The Value of Asynchronicity

Last year, my sister and I visited Disneyland for the day.

As an expat Aussie living in California, every time a family member visits me, Disneyland is always on the must-do list. As is tradition, we spent the day going through the park and on all the rides together.

One particular ride had a 30-minute wait, and as we stood together in line, I observed a difference in our behavior.

At the time, my sister was 28 and I was 38. This 10-year difference between us signals a generational shift. I am a very late Generation X and she is an early-ish Millennial. Despite this decade of age difference, we are very similar in personality and have always been good friends.

In line waiting for the ride, I noticed that she would take her cell phone out of her bag, write a text, or check something on an app, and then put it away. Within another 2-3 minutes, she would take out her phone again and repeat the process.

As an older Generation X, a part of me was judgmental about this. 

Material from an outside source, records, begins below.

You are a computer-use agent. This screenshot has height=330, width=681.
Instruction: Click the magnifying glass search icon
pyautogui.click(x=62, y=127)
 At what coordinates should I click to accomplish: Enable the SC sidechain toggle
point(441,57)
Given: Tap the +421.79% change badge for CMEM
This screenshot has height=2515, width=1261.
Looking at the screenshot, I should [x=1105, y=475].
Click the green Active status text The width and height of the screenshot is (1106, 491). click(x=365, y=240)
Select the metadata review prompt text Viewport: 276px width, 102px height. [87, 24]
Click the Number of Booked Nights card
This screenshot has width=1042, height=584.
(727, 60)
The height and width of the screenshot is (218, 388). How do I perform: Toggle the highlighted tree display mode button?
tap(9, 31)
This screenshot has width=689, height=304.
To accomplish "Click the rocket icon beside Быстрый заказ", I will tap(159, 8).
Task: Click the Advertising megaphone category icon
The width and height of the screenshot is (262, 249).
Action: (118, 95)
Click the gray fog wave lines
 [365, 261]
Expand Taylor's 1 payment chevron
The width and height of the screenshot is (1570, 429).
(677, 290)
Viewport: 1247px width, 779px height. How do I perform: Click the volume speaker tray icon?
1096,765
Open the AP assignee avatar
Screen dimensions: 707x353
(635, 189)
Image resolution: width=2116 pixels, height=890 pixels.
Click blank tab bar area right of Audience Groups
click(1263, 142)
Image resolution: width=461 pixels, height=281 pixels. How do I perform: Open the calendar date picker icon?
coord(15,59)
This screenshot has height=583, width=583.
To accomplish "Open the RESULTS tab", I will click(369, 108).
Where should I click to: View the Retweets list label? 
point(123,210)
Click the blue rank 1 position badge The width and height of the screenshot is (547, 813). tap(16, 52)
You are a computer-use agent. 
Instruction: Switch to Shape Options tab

I could see the behavior as an addiction or at the very least, a habit that wasn’t healthy. Because I didn’t grow up with a cell phone or constant internet access, I saw it as a tool to use sparingly.

But for whatever reason, standing there in that line, I decided to look at it differently.

I asked her what she was doing when she was using her phone. She told me that she was talking to friends through different apps, liking and commenting on status updates, and keeping up on the latest posts of her friends.

Understanding this better, it helped me see that she was actually using a new form of language. It was a form of communication that I’ve come to label as ‘asynchronous’ communication.

In that short 30 minutes, while I had been staring into space she’d had several involved conversations with her friends and also made connections with some acquaintances. She was up to date, she was connected and she was enjoying herself.

For the first time, I saw the value of asynchronicity.

After that day, I started to look at online communication as a tool for connection. It is a form of language that is sent out in short bursts, with each person replying when they are ready. It is also a very different language depending on the app you use. There are layers of nuance to every platform, and ways of behaving that denote whether you are a savvy user or a noob.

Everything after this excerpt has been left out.